Маг в законе - Страница 212


К оглавлению

212

Дважды за сегодняшний безумный день (день? ночь?! сутки прочь!..) он прыгал со второго этажа в сад. Второй раз получился куда неудачней первого: приземлившись на перила веранды, Федька соскользнул, больно ударившись боком сперва о сами перила, а потом и о землю. Плевать! неважно! на коленях, на четвереньках, по-собачьи он кинулся вперед, туда, где рычал дог, орал мальчишка и плакала кровью раненая Княгиня.

Они успели одновременно: Федор Сохач и полковник Джандиери.

Двое.

Успели.

— В дом! неси ее в дом! — и уже, вслед, когда Федька, хрипло вскрикнув от дикой рези в боку, подхватил женщину на руки:

— Головой ответишь! головой!..

Княгиня на руках была легче пушинки. «Мама! словно маму!..» — вспыхнуло фейерверком и сразу погасло, сменившись угарным, душным шепотком проклятого Духа Закона: «Словно себя! себя самого! себя несешь, мальчик!..» За спиной охнули ворота, сдержав первый натиск и сдаваясь под вторым; надрывно лязгнула цепь, вторя воплю засова; брошенный вдогон камень растерянно просвистел у виска, затем горсть глиняных окатышей ударила в спину. «Пусти! — жарко всхлипнула Княгиня, дергаясь попавшей на крючок рыбой. — Пусти! я сама!..»; Федор еще плотнее охватил ее руками, не позволяя вырваться, взбежал на веранду, и там Княгиня все-таки вырвалась.
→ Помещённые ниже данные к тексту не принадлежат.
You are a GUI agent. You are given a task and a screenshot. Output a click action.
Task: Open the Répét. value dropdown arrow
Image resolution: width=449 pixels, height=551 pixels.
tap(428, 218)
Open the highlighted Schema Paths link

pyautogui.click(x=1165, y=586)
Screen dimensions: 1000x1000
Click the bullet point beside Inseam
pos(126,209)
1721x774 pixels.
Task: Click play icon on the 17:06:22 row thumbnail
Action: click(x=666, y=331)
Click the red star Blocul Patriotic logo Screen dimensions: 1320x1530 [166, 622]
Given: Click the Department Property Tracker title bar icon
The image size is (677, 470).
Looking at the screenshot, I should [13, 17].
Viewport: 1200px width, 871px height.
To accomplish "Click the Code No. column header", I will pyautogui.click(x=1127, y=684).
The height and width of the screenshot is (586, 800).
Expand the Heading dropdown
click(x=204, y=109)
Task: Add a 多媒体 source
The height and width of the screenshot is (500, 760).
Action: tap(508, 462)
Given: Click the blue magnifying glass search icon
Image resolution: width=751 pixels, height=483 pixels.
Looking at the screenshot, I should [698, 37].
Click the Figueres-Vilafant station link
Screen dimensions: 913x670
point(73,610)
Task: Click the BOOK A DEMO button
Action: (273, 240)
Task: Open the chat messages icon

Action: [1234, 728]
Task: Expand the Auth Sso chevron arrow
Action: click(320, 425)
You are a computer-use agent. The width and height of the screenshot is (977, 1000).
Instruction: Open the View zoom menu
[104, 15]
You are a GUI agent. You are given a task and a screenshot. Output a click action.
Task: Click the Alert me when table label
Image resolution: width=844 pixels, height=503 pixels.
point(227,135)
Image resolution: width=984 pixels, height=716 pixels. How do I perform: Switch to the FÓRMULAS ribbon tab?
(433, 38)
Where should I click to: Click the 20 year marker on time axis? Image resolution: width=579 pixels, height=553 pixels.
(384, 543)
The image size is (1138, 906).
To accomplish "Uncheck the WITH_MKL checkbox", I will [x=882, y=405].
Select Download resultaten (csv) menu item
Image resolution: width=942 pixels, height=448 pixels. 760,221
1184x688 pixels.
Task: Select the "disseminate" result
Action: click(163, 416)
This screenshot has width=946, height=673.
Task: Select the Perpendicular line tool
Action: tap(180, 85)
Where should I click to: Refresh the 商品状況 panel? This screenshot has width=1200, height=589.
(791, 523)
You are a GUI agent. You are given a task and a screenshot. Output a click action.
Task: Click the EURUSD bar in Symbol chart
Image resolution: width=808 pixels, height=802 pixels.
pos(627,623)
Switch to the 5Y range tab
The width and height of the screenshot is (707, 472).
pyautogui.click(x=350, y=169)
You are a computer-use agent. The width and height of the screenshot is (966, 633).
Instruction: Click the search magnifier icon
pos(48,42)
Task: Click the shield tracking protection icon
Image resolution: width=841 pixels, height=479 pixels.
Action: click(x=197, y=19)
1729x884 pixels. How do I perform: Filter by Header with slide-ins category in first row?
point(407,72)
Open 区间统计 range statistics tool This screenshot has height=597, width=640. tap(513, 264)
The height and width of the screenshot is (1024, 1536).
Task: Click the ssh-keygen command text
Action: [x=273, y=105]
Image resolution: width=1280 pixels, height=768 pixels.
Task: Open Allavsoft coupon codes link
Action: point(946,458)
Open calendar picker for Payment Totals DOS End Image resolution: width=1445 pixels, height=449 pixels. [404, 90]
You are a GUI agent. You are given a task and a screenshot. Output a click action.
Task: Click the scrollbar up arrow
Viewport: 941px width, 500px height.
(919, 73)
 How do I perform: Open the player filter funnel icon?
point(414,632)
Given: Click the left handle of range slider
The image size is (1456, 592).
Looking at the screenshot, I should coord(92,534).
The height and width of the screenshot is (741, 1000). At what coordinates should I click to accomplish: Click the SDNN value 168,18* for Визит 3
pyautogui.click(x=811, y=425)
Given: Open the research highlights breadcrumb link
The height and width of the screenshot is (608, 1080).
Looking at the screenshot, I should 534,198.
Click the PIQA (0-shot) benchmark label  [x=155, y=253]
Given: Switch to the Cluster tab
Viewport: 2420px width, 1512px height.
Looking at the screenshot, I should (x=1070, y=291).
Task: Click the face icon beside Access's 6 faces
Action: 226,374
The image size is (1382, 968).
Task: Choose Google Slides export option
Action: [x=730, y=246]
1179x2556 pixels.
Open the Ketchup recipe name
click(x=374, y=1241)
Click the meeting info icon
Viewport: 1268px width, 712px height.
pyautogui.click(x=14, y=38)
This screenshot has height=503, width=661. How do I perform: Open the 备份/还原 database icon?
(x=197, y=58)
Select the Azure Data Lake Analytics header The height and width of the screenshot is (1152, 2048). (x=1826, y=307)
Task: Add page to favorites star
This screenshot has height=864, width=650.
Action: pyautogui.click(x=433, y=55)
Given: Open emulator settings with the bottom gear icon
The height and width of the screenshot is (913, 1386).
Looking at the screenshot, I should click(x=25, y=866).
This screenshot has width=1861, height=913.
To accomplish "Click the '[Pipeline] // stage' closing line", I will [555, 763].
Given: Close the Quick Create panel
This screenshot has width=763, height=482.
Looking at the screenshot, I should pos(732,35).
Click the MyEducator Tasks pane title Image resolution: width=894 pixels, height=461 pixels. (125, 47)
Упала на колени, ладонью зажимая рассеченную щеку.

Пальцы женщины шевелились багровыми червями.

— Братец-князь! — взвился над ревом толпы фальцет юродивого. — Братец-князь!.. а-а! братец, не обижай, не трожь свет-Прокопьюшку!.. а-а!..

Крик смялся, захлебнулся, превращаясь в невнятное, смешное бульканье.

— Блаженного! блаженного убили! люди, да шо ж мы?!

— Черт кавказский!

— Душегубец!

— Н-на!

— Ондрейка! люди, он Ондрейку посек! людоньки!

— Бей сатану!

Федор еще успел поймать прощальный взгляд Джандиери, брошенный князем через плечо, сразу после того, как шашка, еще мокрая от крови юрода, с хрустом разрубила конопатого Ондрейку от ключицы до пояса. Поймать взгляд, как ловят монетку, предназначенную не тебе, задохнуться от чужого страха, чужой печали и чужой, но такой своей, нежности, за которыми, словно за весенними, цветущими кустами, пряталась в траве скользкая гадюка безумия — чтобы не выдержать, отвернуться, слыша истошный крик Княгини:

— Шалва-а-а!

А затем полковник Шалва Джандиери начал убивать по-настоящему.

* * *

...Федька, почему ты не там?! Не в свалке?! почему?

Ты ведь большой! сильный! ты — кулачный боец, тебе здесь не место; наконец, ты просто мужчина, защищающий своих... И почему остановился на бегу, на полпути от флигеля к драке, Сенька-Крест? — бывший «фортач», гибкий, как ласка, и хищный, как ласка; остановился, замер, мелко крестясь и сам не замечая, что пятится назад... Ну ладно, Федор. Оставим. Лучше я тебе немножко помогу, самую малость, чуть-чуть: Княгиня снова начала падать, и тебе пришлось подхватывать ее на руки, пачкаясь уже подсыхающей кровью, разрываясь между приказом нести ее в дом и желанием быть там, где Циклоп творил страшное.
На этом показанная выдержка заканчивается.